I installed Nvidia Jetpack 2.2 on my laptop (host) in order to install various Nvidia SDKs (CUDA, opencv4tegra, etc) on the Jetson TX-1 (the target).
I was trying to install a deb package on my laptop today. So I did
sudo apt-get update
And got this
W: Failed to fetch http://security.ubuntu.com/ubuntu/dists/trusty-security/InRelease Unable to find expected entry ‘main/binary-aarch64/Packages’ in Release file (Wrong sources.list entry or malformed file)
W: Failed to fetch http://archive.ubuntu.com/ubuntu/dists/trusty-updates/InRelease Unable to find expected entry ‘universe/binary-aarch64/Packages’ in Release file (Wrong sources.list entry or malformed file)

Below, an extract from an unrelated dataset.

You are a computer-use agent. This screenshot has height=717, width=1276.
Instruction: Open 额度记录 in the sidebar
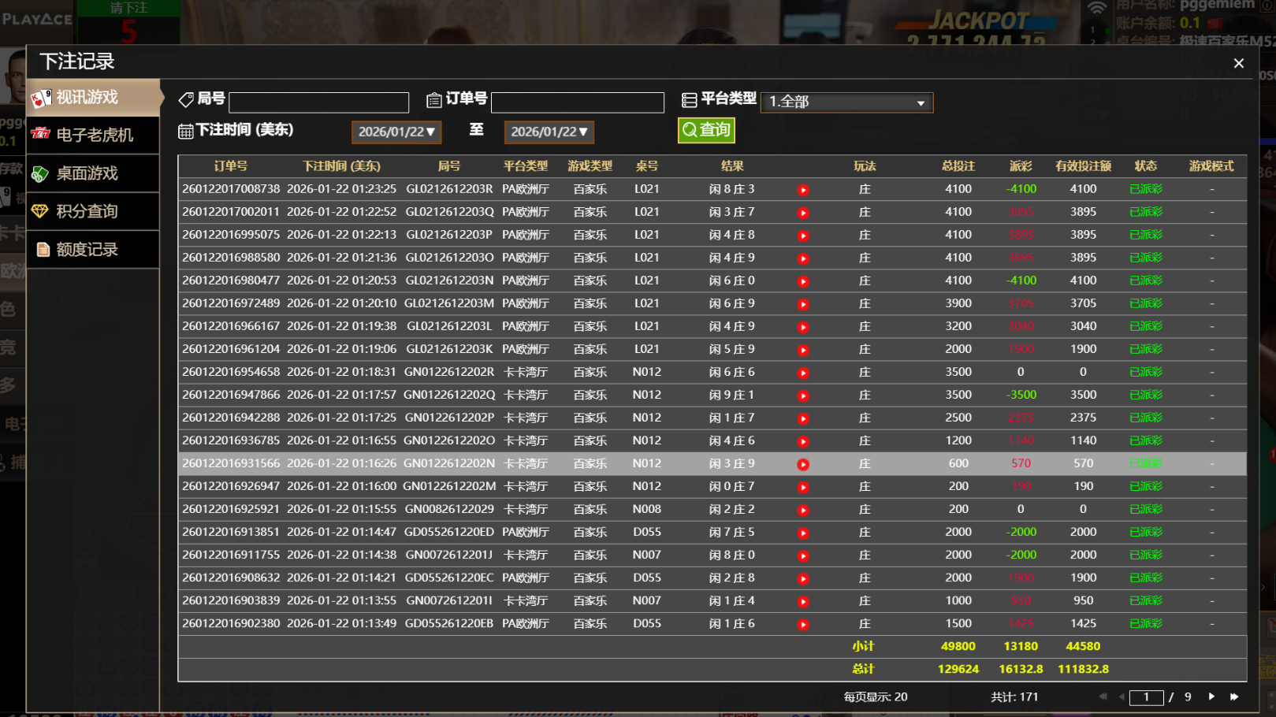pos(94,250)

W: Failed to fetch http://packages.ros.org/ros/ubuntu/dists/trusty/InRelease Unable to find expected entry ‘main/binary-aarch64/Packages’ in Release file (Wrong sources.list entry or malformed file)
W: Failed to fetch http://extras.ubuntu.com/ubuntu/dists/trusty/Release Unable to find expected entry ‘main/binary-aarch64/Packages’ in Release file (Wrong sources.list entry or malformed file)
W: Failed to fetch http://archive.ubuntu.com/ubuntu/dists/trusty/Release Unable to find expected entry ‘universe/binary-aarch64/Packages’ in Release file (Wrong sources.list entry or malformed file)
It seems that apt-get was looking for aarch64 (which is 64 bit ARM architecture) when getting packages … I am guessing.
dpkg --print-foreign-architectures
i386
aarch64
dpkg --print-architecture
amd64
Those two commands show that I have two foreign architectures, 32 bit x86 and 64 bit ARM… but my “main” architecture is 64bit x86 (amd64).
So, it seems that Nvidia Jetpack installed these aarch64 packages… probably for cross compiling for the 64bit ARM TX1 target.
dpkg --get-selections | grep aarch64
binutils-aarch64-linux-gnu install
cpp-4.8-aarch64-linux-gnu install
cpp-aarch64-linux-gnu install
cuda-cross-aarch64-7-0 install
cuda-cublas-cross-aarch64-7-0 install
cuda-cudart-cross-aarch64-7-0 install
cuda-cufft-cross-aarch64-7-0 install
cuda-curand-cross-aarch64-7-0 install
cuda-cusolver-cross-aarch64-7-0 install
cuda-cusparse-cross-aarch64-7-0 install
cuda-driver-cross-aarch64-7-0 install
cuda-misc-headers-cross-aarch64-7-0 install
cuda-npp-cross-aarch64-7-0 install
cuda-nvrtc-cross-aarch64-7-0 install
g+±4.8-aarch64-linux-gnu install
g+±aarch64-linux-gnu install
gcc-4.8-aarch64-linux-gnu install
gcc-4.8-aarch64-linux-gnu-base install
But I don’t understand why my laptop’s package manager looks for 64bit ARM architecture when getting other packages now? It seems to be looking for 64bit ARM binaries for the MongoDB debs, for example. This is very bad!
Anyways, I have a temporary fix by doing this on my sources.list(s).
deb [arch=amd64] Index of ubuntu trusty/mongodb-org/3.2 multiverse,
instead of deb Index of ubuntu trusty/mongodb-org/3.2 multiverse
Which I think forces it to look for amd64 (x86_64) instead.
But I am curious if this is a Jetpack issue/bug.
Someone else seem to have this issue as well.
http://askubuntu.com/questions/797659/apt-get-update-failing
Their comment: “using dpkg --get-selections | grep aarch64 | awk ‘{print $1}’ showed me why I have them all installed. I installed jetpack from nvidia to install a board called Nvidia jetson tx1. I am investigating some stuff :)”
What’s a good solution to this problem?